Aristocrat has developed a different kind of stabilize—online gaming, especially social casino.

That segment is growing rapidly organically and through acquisitions. The latest purchase, Big Fish Games from Churchill Downs for $990 million, brings Aristocrat’s digital revenue to 38 percent of the company’s total. And, while digital is a competitive arena, the sector does have a recurring revenue dynamic to it.

The success of Aristocrat’s stock reflects the fundamental gains made by the company. Those gains stood out clearly in Aristocrat’s recent earnings release in which it announced a whopping 41.3 percent rise in net profit to A$495.1 million in fiscal 2017 on a 15.3 percent jump in revenues to $2.454 billion.

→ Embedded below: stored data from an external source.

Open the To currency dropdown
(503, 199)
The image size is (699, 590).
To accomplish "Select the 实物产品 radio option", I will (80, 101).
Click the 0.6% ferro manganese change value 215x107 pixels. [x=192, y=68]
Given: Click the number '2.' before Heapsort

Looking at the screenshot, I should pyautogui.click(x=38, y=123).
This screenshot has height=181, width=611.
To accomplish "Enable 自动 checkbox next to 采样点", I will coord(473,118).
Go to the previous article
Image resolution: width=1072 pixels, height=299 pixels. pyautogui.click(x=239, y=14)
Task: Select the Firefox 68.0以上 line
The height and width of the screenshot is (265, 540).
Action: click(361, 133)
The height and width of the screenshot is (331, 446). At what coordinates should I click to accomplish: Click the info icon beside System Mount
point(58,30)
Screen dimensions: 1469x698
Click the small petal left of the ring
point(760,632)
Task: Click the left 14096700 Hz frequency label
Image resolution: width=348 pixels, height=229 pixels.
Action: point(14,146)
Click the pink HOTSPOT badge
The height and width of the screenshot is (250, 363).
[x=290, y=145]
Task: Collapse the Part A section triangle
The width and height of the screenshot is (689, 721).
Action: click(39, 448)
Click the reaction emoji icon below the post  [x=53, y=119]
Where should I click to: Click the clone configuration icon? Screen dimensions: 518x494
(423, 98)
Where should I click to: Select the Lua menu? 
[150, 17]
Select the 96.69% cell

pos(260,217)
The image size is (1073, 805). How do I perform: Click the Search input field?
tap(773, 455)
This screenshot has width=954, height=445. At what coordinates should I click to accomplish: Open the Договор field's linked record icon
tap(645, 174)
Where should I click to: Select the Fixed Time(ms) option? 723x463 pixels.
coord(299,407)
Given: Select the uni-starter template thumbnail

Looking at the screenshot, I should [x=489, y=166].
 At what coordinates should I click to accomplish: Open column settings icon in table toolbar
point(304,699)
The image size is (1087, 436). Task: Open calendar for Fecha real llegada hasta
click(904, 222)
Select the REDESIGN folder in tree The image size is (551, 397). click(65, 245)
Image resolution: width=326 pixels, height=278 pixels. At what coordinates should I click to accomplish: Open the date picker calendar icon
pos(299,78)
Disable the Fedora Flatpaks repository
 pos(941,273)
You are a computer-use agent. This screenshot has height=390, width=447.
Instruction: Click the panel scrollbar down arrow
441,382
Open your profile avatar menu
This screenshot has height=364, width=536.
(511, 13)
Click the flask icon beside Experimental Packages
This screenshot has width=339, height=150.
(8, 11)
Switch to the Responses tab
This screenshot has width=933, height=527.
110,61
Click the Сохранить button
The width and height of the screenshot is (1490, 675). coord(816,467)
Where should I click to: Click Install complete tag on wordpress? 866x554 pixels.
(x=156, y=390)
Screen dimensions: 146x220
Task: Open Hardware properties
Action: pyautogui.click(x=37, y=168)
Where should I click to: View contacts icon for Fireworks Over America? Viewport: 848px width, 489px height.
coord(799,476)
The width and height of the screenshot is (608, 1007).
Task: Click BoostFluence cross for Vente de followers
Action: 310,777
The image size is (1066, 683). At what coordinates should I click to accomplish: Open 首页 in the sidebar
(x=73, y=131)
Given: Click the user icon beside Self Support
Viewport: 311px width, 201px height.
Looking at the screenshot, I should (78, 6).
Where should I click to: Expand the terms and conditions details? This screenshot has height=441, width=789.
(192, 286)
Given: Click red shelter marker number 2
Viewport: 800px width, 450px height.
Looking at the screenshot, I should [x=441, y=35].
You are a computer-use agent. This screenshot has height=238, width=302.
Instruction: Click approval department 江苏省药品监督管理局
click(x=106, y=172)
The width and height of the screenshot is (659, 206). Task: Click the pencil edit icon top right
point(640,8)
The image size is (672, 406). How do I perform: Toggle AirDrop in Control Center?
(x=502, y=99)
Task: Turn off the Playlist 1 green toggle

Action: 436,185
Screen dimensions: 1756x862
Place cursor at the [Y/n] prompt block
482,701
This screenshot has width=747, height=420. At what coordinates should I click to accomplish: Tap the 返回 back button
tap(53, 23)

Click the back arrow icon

Aristocrat’s success is also illustrated in the latest Eilers-Fantini Quarterly Slot Survey. The company scored 27 percent ship share in the third quarter, nearly double its market share and 11 percentage points above its trailing 12-month average.

Finally, supplier companies are benefiting from North American casinos loosening their purse strings nearly a decade after snapping them shut in reaction to the Great Recession.

The Eilers-Fantini survey again offers evidence of that, as participating casinos reported that they intend to replace 7.4 percent of their existing machines with new ones over the next 12 months.

One of the interesting phenomena of recent years has been the rise of the small supplier.

For a long time, IGT had more than 60 percent of the North American market, while Aristocrat, Bally, WMS and a few others divided up the rest.

After the long round of mergers that saw Sci Games acquire Bally and WMS and Lottomatica acquire IGT to go along with its existing slot holdings, such as Spielo, the conventional wisdom was that the industry had consolidated and stratified. Dynamism was over.

Yet, the opposite has happened. Again, look at the latest Eilers-Fantini survey: Everi ship-share was 6.5 percent, five points above its historic market share; Incredible was 2.6 percent, up 2 points; Ainsworth was 2.3 percent, up a full point from its historic market share; companies intended to spend 3 percent on AGS machines, which compares to its Class III market of zero not all that long ago.

Nor does all of this reflect the dynamism elsewhere on the casino floor. Electronic table games, almost non-existent a decade ago, now represent 4 percent of machines in North America and a quarter of games in some international markets. That opens more possibilities, such as for Interblock.

This dynamism can create opportunities for investors in some of these emerging companies. AGS may go public sometime soon. That possibility exists for Interblock. Ainsworth is about to get a huge, deep-pocketed owner when Novomatic closes on its 53 percent purchase of the company.

In short, what many thought was a dead space two or three years ago has become a dynamic space.

 

Casinos Doing OK, Too

Gaming suppliers aren’t the only companies enjoying a bull market.

Casino operators of all types—big, small, domestic and international—have enjoyed bull runs with stock price gains far outstripping most other industries.

At Fantini Research, we identified three small stocks in April 2016 which we thought investors knew little about.

They were all Nevada-based casino operators controlled by founding families and benefiting from their own special situations and the booming economies of Las Vegas. Since then, the stocks, which I dubbed the Nevada Triple Play, have soared:

Eldorado Resorts+215 percent
Golden Entertainment+155
Monarch Casino+130

These kinds of gains are gratifying to see, as are those of so many other gaming stocks. They also suggest a need for vigilance as we head into a new year. So, we’ll hope the good times continue to roll, but with an eye out for pitfalls.